British Army lieutenant

Alan Scrivener Lloyd MC, R.F.A . (October 15, 1888 - August 4, 1916) was a British Royal Field Artillery Lieutenant who was killed at Ypres.

== Early life ==
Alan Scrivener Lloyd was born in 1888, to the Lloyd family of Birmingham and was related to Sampson Lloyd and Bertram Lloyd. Alan was born to John Henry Lloyd (1855–1944) and Gertrude E. Lloyd (1858–1923).

He attended Leighton Park School in 1901 and became President of Debating Society, Secretary of Essay Society, Sub editor of The Leightonian magazine.

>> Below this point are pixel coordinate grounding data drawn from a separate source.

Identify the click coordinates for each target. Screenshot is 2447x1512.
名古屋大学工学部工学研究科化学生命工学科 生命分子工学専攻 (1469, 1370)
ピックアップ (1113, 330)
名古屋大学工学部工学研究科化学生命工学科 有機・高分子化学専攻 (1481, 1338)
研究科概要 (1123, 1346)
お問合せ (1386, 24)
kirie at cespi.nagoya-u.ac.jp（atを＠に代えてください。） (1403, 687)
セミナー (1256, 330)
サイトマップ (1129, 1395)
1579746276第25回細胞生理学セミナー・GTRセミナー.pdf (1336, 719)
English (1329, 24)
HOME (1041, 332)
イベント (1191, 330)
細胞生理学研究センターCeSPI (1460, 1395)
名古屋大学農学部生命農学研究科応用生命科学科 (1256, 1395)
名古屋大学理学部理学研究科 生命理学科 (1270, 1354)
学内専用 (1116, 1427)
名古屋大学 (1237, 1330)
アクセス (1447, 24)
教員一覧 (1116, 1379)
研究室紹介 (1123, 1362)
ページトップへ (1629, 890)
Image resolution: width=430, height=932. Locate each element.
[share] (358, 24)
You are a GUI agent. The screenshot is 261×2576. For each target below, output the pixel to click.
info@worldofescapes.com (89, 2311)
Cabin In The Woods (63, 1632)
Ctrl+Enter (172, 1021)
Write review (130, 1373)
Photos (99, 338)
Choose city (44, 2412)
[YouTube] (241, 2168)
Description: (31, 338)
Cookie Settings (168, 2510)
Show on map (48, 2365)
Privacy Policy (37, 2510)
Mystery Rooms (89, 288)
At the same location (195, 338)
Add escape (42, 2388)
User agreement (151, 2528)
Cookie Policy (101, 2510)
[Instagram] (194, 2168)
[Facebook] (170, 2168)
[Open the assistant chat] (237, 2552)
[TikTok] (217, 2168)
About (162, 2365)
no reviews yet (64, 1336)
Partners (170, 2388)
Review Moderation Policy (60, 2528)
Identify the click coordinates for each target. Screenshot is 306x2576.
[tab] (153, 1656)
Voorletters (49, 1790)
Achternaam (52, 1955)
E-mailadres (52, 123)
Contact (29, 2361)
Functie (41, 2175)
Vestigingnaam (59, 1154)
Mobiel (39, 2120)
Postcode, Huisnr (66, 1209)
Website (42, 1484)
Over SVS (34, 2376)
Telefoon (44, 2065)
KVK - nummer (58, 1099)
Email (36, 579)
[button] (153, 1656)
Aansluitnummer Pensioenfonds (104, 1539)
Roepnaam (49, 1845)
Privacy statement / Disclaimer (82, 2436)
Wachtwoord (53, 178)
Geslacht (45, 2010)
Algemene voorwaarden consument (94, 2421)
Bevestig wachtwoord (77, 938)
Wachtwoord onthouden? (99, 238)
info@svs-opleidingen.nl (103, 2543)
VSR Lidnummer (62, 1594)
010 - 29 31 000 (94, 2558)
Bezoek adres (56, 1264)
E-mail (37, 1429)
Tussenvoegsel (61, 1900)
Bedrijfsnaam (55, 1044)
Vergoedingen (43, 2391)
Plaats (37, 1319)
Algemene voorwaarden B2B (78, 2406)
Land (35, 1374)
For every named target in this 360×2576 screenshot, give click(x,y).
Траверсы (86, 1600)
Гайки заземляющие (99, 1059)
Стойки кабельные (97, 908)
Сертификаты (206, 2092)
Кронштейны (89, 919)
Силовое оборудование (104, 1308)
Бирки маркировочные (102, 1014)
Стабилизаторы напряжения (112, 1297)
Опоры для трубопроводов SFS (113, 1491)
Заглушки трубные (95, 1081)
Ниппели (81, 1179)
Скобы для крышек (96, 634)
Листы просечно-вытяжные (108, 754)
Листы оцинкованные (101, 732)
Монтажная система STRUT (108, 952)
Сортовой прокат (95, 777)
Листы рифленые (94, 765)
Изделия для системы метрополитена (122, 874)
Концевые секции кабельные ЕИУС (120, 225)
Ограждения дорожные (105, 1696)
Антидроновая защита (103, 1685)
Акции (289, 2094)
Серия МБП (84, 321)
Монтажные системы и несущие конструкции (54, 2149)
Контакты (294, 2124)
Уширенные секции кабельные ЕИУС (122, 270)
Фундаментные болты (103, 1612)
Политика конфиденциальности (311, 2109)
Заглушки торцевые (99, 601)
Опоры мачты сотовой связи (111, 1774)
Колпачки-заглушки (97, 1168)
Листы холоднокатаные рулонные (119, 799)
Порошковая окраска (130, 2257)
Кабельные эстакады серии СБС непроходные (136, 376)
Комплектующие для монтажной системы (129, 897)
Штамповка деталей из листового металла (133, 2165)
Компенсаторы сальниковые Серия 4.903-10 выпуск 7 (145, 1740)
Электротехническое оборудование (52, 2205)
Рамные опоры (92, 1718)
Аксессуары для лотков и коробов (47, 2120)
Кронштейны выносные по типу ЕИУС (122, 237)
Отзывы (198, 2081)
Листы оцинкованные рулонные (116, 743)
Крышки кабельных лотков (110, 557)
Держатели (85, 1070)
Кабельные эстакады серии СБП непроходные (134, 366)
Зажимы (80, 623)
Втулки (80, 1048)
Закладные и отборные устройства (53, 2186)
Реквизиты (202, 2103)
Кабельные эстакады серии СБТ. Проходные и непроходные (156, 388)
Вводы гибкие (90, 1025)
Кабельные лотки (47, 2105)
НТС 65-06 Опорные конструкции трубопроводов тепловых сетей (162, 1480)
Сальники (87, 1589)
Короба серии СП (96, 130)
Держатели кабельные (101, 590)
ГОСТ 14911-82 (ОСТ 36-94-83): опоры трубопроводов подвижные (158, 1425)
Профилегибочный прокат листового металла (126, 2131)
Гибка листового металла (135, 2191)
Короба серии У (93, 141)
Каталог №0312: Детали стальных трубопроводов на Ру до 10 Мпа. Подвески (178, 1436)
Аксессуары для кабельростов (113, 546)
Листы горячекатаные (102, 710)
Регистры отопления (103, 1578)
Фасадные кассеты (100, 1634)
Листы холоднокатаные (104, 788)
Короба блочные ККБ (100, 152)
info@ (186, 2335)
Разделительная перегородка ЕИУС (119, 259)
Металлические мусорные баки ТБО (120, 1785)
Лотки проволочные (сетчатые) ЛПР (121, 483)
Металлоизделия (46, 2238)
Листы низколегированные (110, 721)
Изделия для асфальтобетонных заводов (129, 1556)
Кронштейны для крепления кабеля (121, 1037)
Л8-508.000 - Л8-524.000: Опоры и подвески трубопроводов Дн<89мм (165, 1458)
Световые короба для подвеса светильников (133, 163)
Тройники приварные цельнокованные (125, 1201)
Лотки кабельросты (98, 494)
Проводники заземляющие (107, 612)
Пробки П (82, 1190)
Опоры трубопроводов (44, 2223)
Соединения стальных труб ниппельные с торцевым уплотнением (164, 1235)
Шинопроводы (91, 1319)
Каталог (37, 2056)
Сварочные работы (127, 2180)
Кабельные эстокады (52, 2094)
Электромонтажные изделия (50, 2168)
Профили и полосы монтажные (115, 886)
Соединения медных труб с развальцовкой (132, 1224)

Following his time at school, he became a farmer and attended Trinity College Cambridge in the 1910s. On September 1, 1914, Lloyd married Dorothy Margaret Hewetson and on October 2, 1915, they had their only child, David Alan Lloyd.

== Military career ==
On September 29, 1914, Lloyd enlisted in the C Battery, 78th Brigade, 17th Division Royal Field Artillery and became a Second Lieutenant without the support of his family, who were Quakers and believed in Pacifism. In July 1915, he was sent to France and Belgium to fight in World War I. On January 31, 1916, Lloyd was promoted to the rank of Lieutenant. On August 4, 1916, Lloyd with a few other men, were repairing a telephone wire when they were hit by an artillery shell and instantly killed. Following his death, Lloyd was posthumously awarded the Military Cross.